Given passage>

Malaysia’s Grand Old Party Scores Decisive Victory in Pivotal State Election

Recent Features

ASEAN Beat | Politics | Southeast Asia

Malaysia’s Grand Old Party Scores Decisive Victory in Pivotal State Election

The strong showing for the Barisan Nasional coalition is expected to intensify calls for an early general election.

Malaysia’s Grand Old Party Scores Decisive Victory in Pivotal State Election

A woman casts her vote during a state election at a voting center in Malacca, Malaysia, Saturday, November 20, 2021.

Credit: AP Photo/Vincent Thian, File

Malaysian Prime Minister Ismail Sabri Yaakob’s ruling coalition scored a substantial victory in state polls in Johor on Saturday, setting up a likely push for a new general election.

The Barisan Nasional (BN) coalition secured 40 out of the 56 seats in the pivotal election, compared to 13 for the main opposition coalition and just three seats for its frenemies in the Perikatan Nasional (PN) coalition. The lion’s share of BN’s 40 seats were won by Ismail Sabri’s United Malays National Organisation (UMNO), but its two ethnic Indian and Chinese coalition partners each picked up four seats.

Material provided>
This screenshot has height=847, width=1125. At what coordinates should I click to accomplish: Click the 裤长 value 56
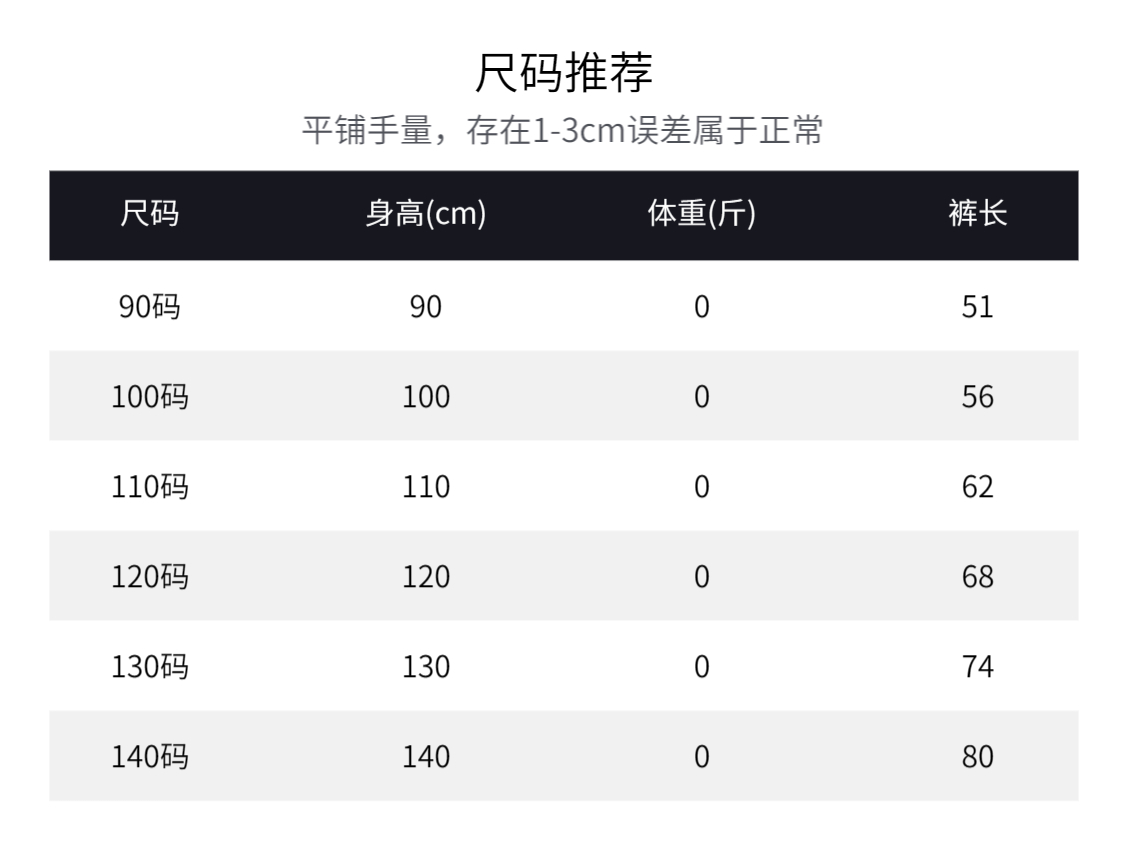pyautogui.click(x=977, y=396)
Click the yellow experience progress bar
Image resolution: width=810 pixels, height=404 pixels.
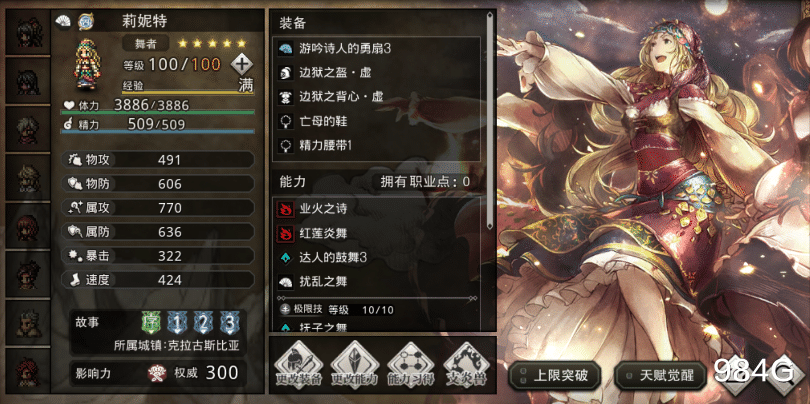[188, 93]
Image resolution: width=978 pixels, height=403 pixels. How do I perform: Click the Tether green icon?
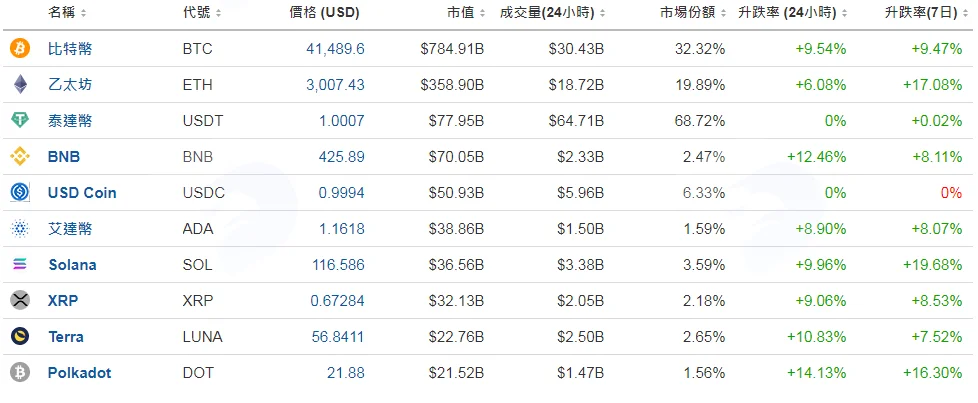point(20,120)
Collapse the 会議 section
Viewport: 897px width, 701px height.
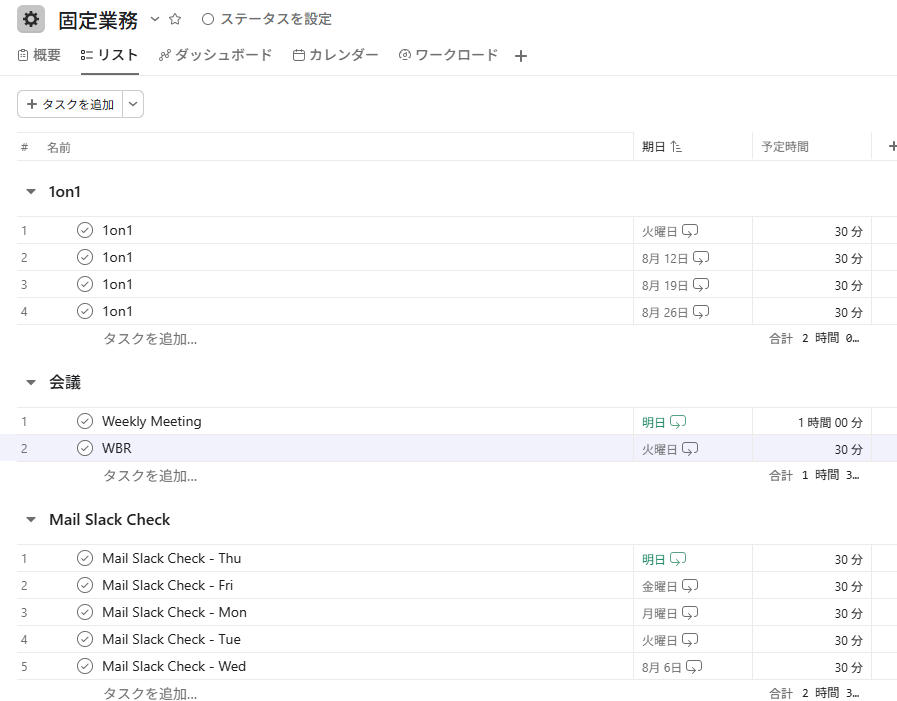tap(31, 383)
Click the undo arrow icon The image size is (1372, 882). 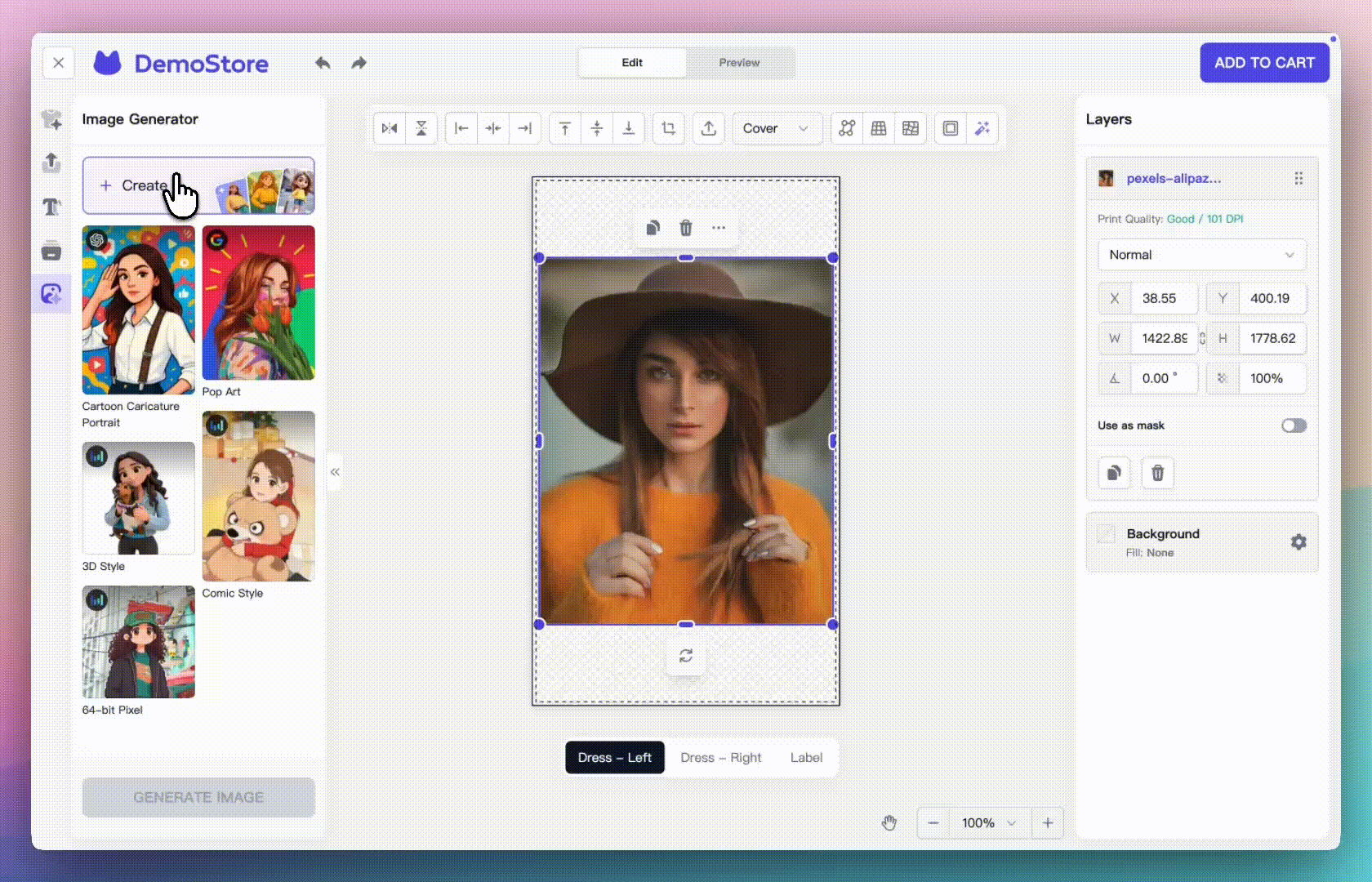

Assignment> Set down the part of the Johor election article from "ASEAN Beat | Politics | Southeast Asia" up to and including "November 20, 2021.", word for word. Rely only on the Malaysian state election article for what follows.

Your solution>
ASEAN Beat | Politics | Southeast Asia

Malaysia’s Grand Old Party Scores Decisive Victory in Pivotal State Election

The strong showing for the Barisan Nasional coalition is expected to intensify calls for an early general election.

Malaysia’s Grand Old Party Scores Decisive Victory in Pivotal State Election

A woman casts her vote during a state election at a voting center in Malacca, Malaysia, Saturday, November 20, 2021.